Despite only recently being able to capture an image of one, scientists know a lot about black holes. The impossibly dense objects suck up anything that gets too close, and they’re the centerpiece of most galaxies, at least according to astronomers.

We also know that there are two varieties of black holes, the standard (smaller) version is thought to be somewhere between 5 and 100 times as massive as our Sun. The other version, the supermassive black hole, is over 1,000 times as massive as our Sun. But what lies in the middle? Scientists may have finally figured it out.

The so-called “intermediate-mass black hole” has eluded astronomers for a long time. They knew such black holes must exist somewhere, but actually finding one has proven to be an incredible challenge. Now, while witnessing the merger of two black holes many billions of light-years away, researchers believe they’ve spotted an intermediate-mass black hole being born.

Utilizing data from a trio of observatories here on Earth, the researchers detected what appears to be two black holes with masses of approximately 85 and 66 times that of Earth. Both of those black holes are on the smaller side, relatively speaking, but upon their merger, they’ve formed a black hole that lies between the standard and supermassive varieties.

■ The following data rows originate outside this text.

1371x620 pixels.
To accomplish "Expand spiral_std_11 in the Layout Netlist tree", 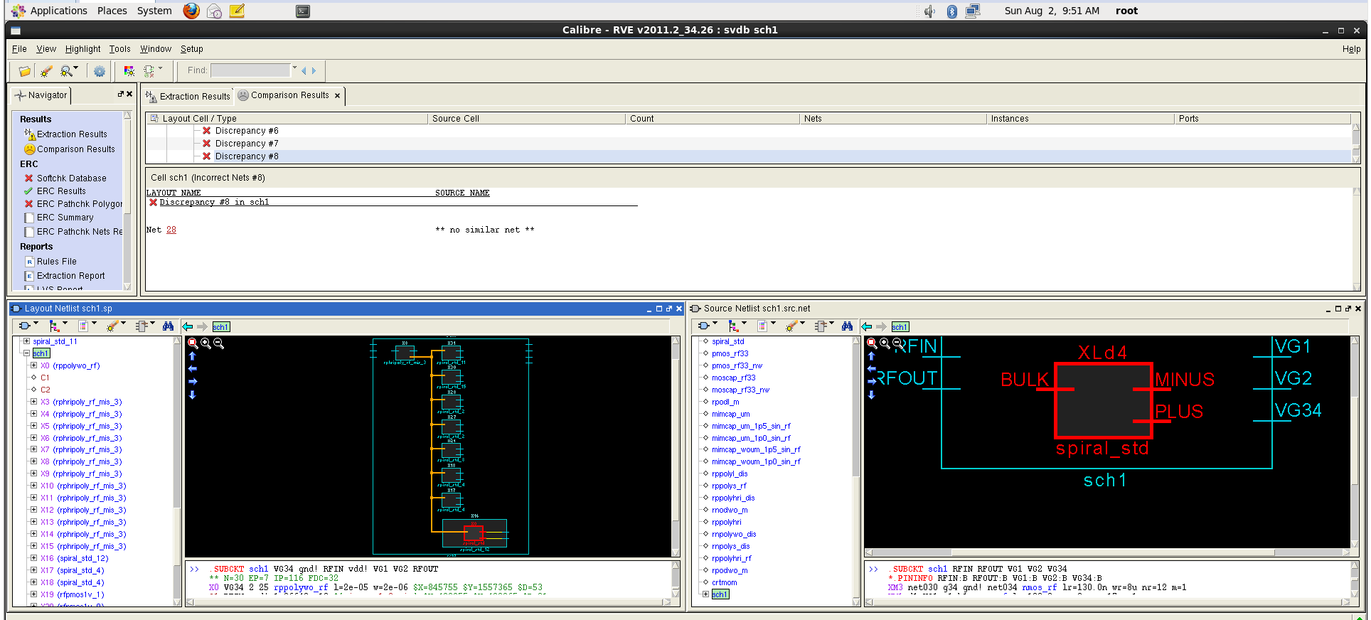I will (26, 341).
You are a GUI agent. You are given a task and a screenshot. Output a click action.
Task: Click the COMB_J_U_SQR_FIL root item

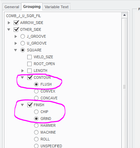click(x=24, y=16)
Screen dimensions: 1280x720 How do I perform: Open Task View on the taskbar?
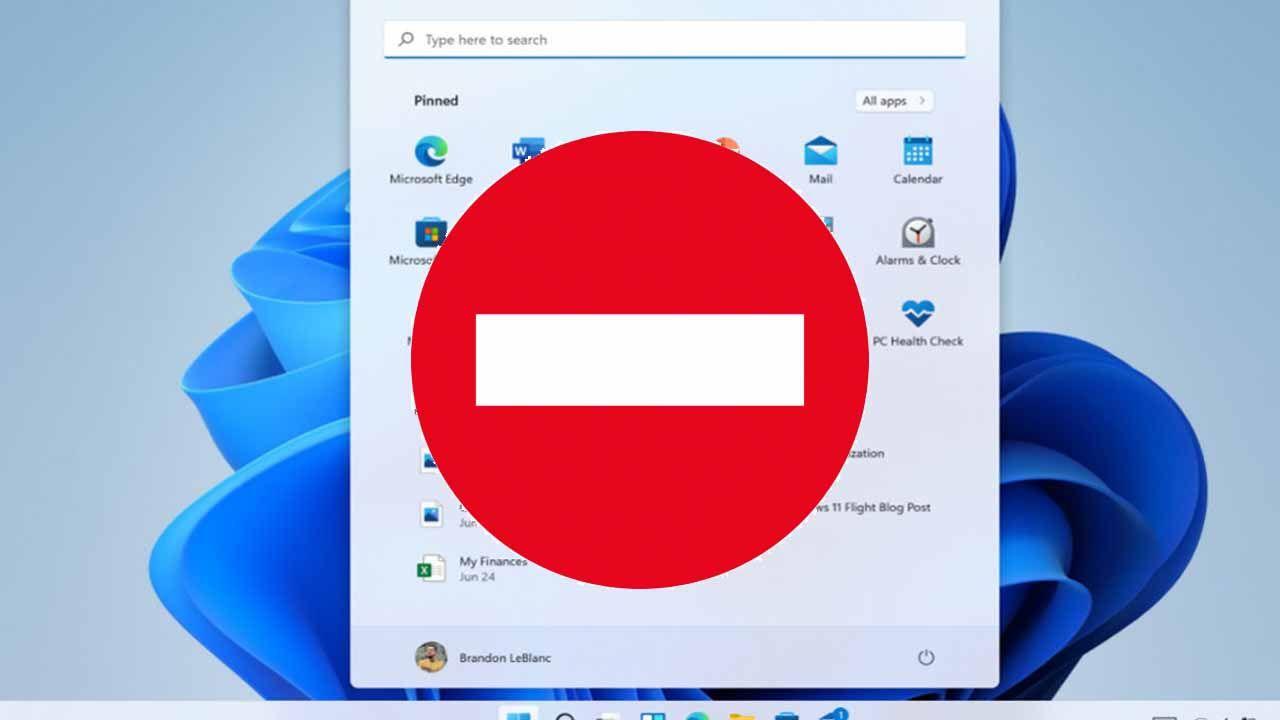[x=650, y=715]
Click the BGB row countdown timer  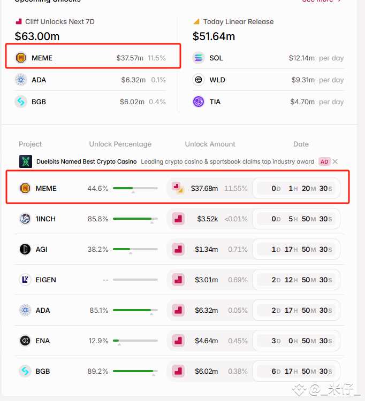[296, 371]
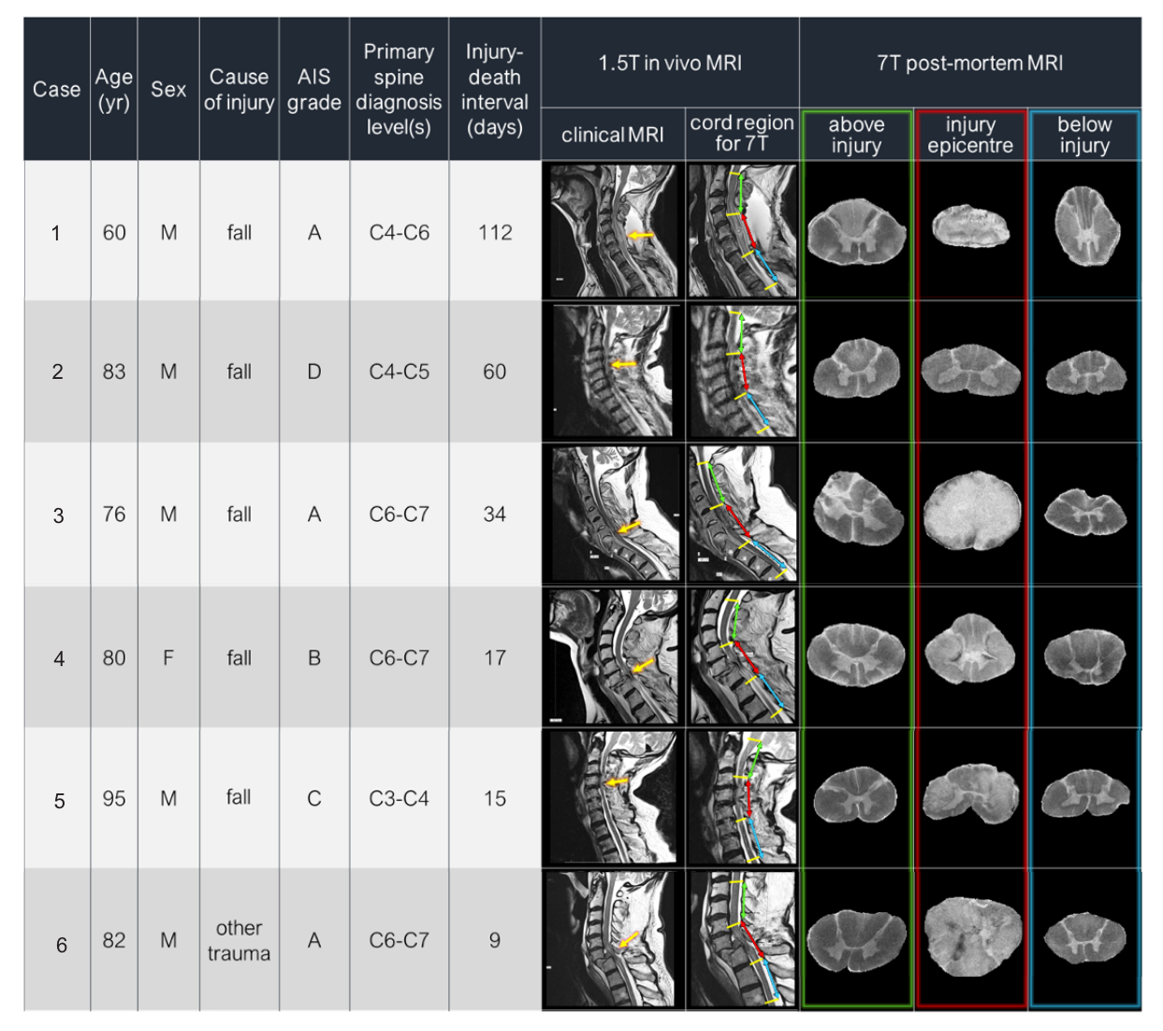
Task: Open Case 3 injury epicentre 7T image
Action: coord(970,513)
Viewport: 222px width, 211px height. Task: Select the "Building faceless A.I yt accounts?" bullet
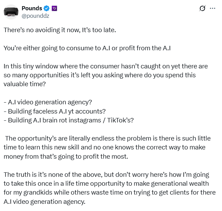pos(55,111)
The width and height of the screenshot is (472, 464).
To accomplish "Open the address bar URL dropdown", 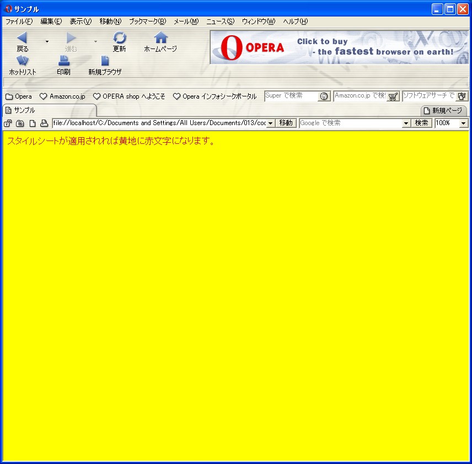I will tap(271, 123).
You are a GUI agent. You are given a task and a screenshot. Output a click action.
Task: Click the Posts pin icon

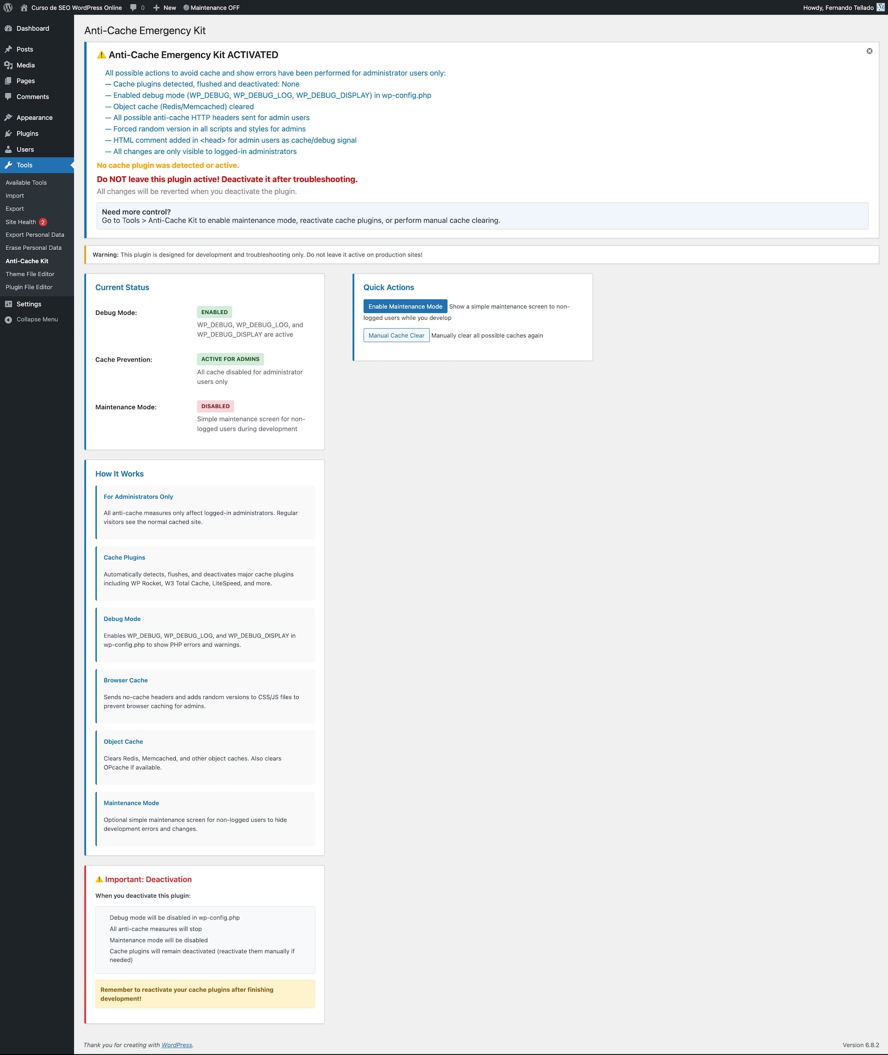coord(8,49)
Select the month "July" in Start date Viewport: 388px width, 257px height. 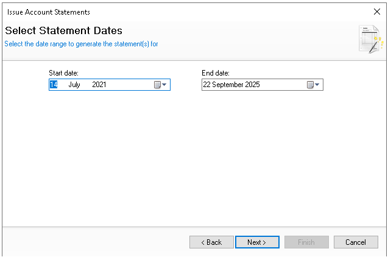pos(74,85)
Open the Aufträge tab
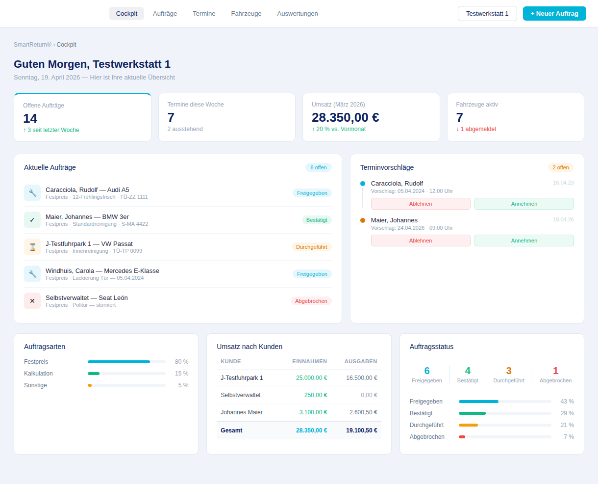This screenshot has height=484, width=598. tap(165, 14)
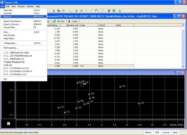Open the Process menu

(x=21, y=6)
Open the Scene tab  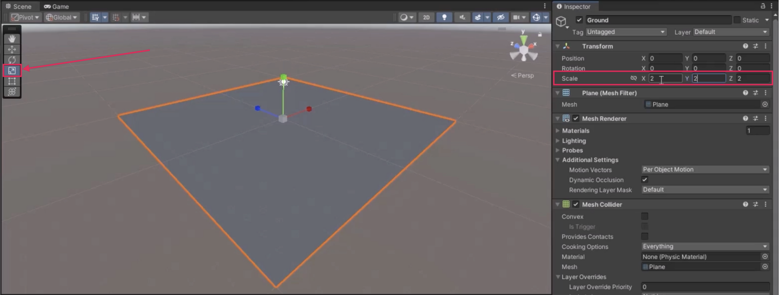point(19,6)
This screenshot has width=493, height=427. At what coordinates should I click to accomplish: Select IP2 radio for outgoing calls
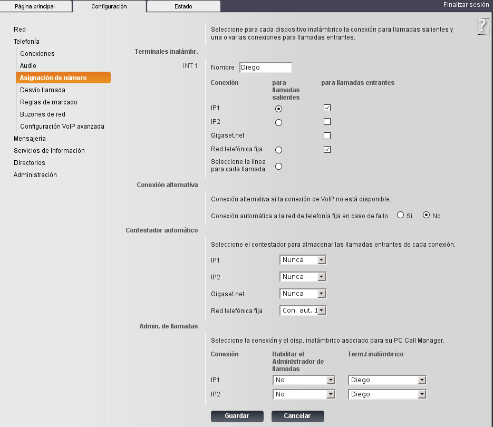click(x=278, y=123)
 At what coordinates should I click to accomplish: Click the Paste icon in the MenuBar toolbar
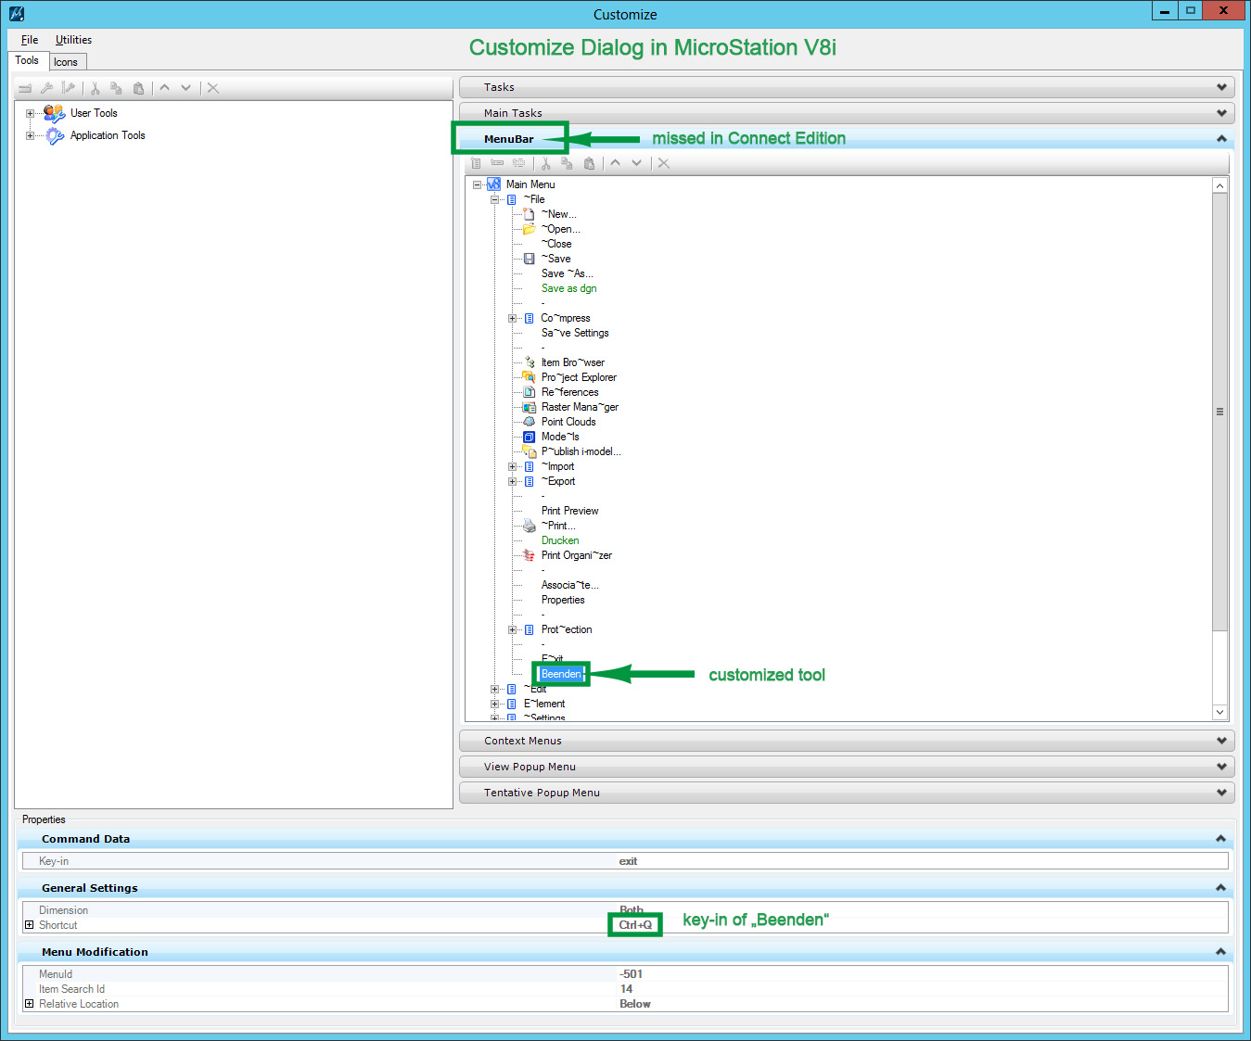coord(589,163)
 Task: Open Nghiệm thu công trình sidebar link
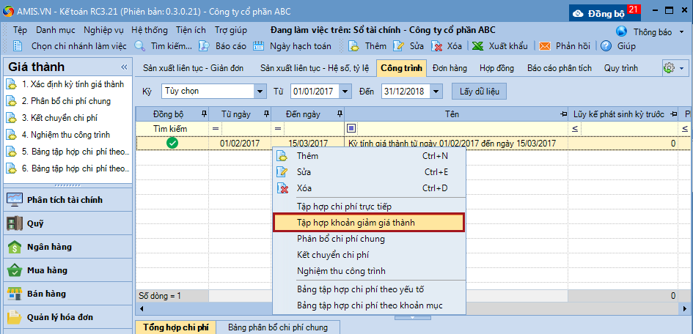[x=65, y=135]
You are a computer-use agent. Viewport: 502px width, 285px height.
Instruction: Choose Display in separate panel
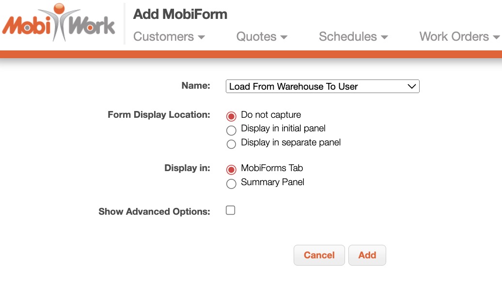pos(232,144)
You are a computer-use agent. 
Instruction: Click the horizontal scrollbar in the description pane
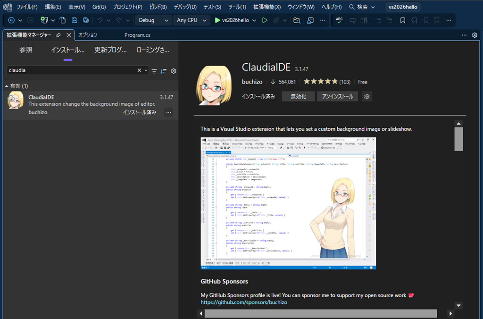pos(321,313)
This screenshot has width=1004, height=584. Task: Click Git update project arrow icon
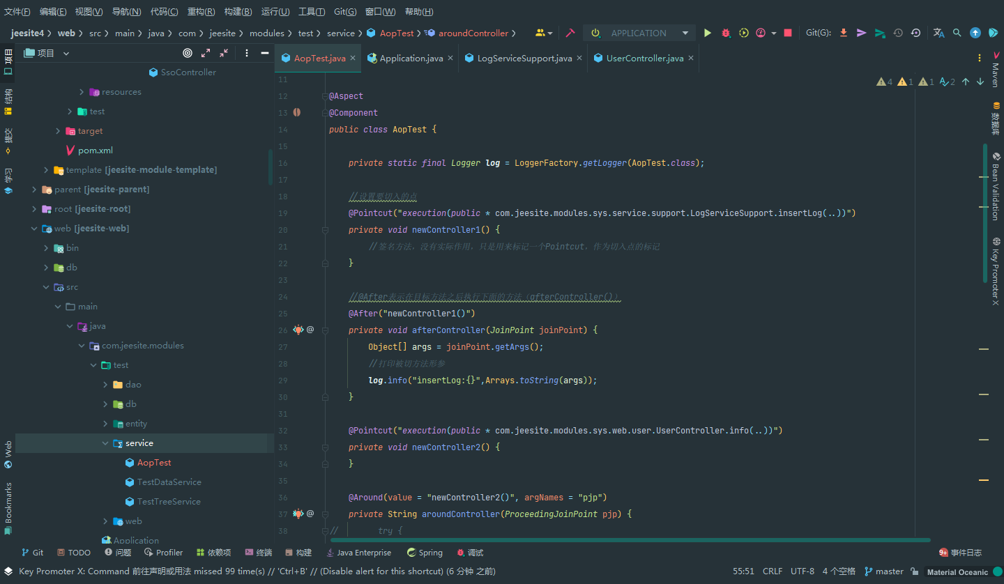coord(844,33)
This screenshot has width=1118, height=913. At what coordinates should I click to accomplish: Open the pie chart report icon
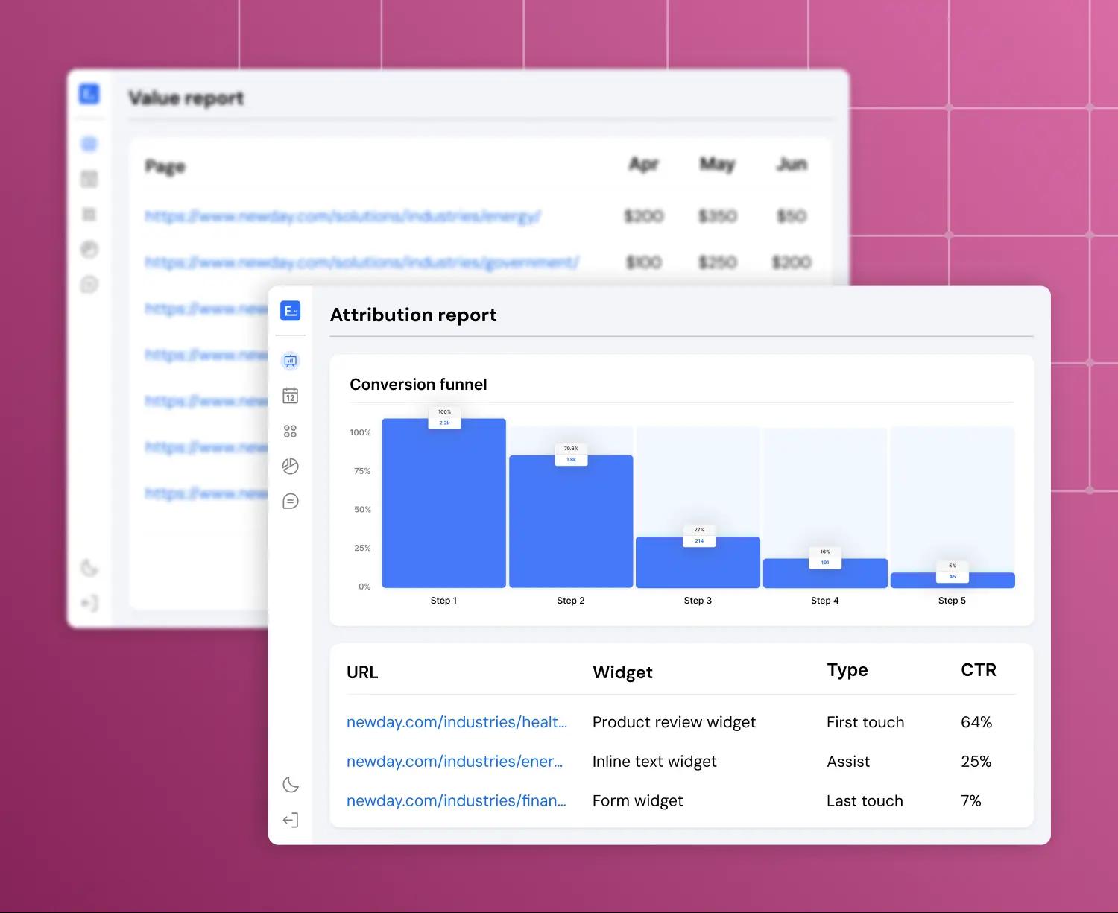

The observations were made using gravitational waves that took 7 billion years to make it to Earth. That’s an incredible distance, and as you might expect, the scientists that made the discovery are quite excited about it.

“Right from the beginning, this signal, which is only a tenth of a second long, challenged us in identifying its origin,” Alessandra Buonanno, co-author of the work, said in a statement. “But, despite its short duration, we were able to match the signal to one expected of black-hole mergers, as predicted by Einstein’s theory of general relativity, and we realized we had witnessed, for the first time, the birth of an intermediate-mass black hole from a black-hole parent that most probably was born from an earlier binary merger.”

It’s some pretty wild stuff, and there are still many questions left to be answered. Top among them is why intermediate-mass black holes appear to be so rare in space. The so-called “black hole desert” between the smaller and supermassive black holes is quite empty, and researchers would like to figure out why. One theory is that once black holes reach a certain size they begin to gobble up more matter at a much faster rate, becoming supermassive black holes very quickly. But for now, that explanation remains an educated guess.